In Sumerian love poetry, Ishtar was described as a beautiful, young woman and daughter of Nanna, the Mesopotamian Moon god Sin. However, in some other stories, she was depicted as the daughter of Anu, the sky god and Antum, an earth goddess. Ishtar herself was said to be associated with Venus, the celestial body, popularly known as the morning star and evening star. Her primary courting partner was Tammuz (Mesopotamian Dumuzid), who compliments the beauty of her eyes, which has a literary history stretching back around 2100 BC. The story of the young lovers ranks as one of the world’s first love stories, which ended tragically.

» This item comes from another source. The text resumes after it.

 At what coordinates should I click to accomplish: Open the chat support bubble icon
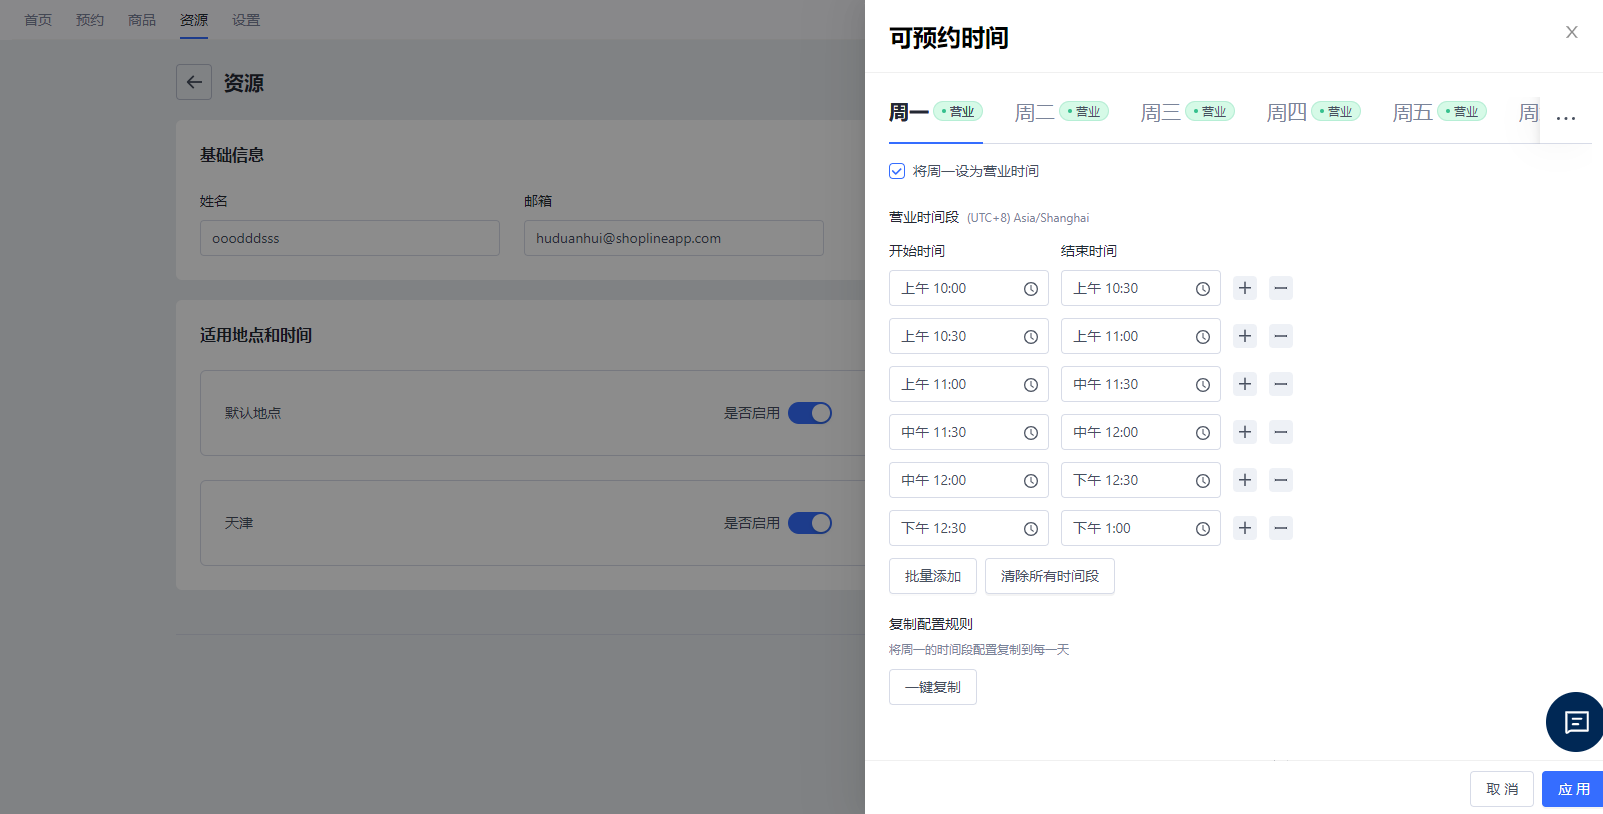point(1576,722)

Ishtar is also known for her appearance in the Epic of Gilgamesh, one of the earliest known works of epic literature, where it is depicted that, one day while Gilgamesh was taking his bath, as well as cleaning his weapons after a fierce battle, Ishtar saw him and was very much attracted by the young king’s physical beauty. As she desperately wanted to make love with him, she proposed marriage and offered some nice inducements to sweeten the deal. However, Gilgamesh was not interested and he harshly rejected her in unflattering terms. Ishtar was enraged at the insult and arranged to send the cosmic Bull of Heaven to kill Gilgamesh and his friend, Enkidu. However, in the ensuing battle, the two heroes killed the great beast and Ishtar mourned over the body of the Bull of Heaven.

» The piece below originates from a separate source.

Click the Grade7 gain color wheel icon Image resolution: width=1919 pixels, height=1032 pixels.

The myth of ‘Ishtar’s descent to the Netherworld’ is all about her journey to the underworld, the home of her sister Ereshkigal, apparently to mourn the death of her brother-in-law. However, it was also suggested that, she was motivated by the burning desire to increase her power and intended a hostile takeover. Unfortunately, for her, she was caught in her mission and was killed.
However, her death had terrible consequences, which include cessation of all earthly sexual intimacy and fertility. Finally, as advised by Ishtar’s handmaiden, Ea, the god of wisdom, facilitates a plot to revive Ishtar. The plot succeeded, but there was a problem. Once a space had been created in the underworld, it could not be left blank. Ishtar was, therefore, instructed to ascend the world of living with a band of demons and find her replacement. While the group was searching for a proper replacement on the world above, Ishtar was enraged to find Dumuzi dressed regally and relaxing on her throne, apparently unaffected by her death and instructed the demons to drag him to the underworld.
Ishtar appears in more myths than any other Mesopotamian deity. She took over the Eanna temple from An, the god of the sky. She destroyed the Mount Ebih for having challenged her authority, unleashed her fury upon the gardener Shukaletuda, as he raped her while she was asleep, and tracked down the bandit woman Bilulu and killed her for having murdered Dumuzid. Her cult gradually waned between the first and sixth centuries AD in the wake of Christianity, though it survived in parts of Upper Mesopotamia as late as the eighteenth century. Nevertheless, Ishtar was by far the most complex of all the Mesopotamian deities, displaying contradictory, even paradoxical traits.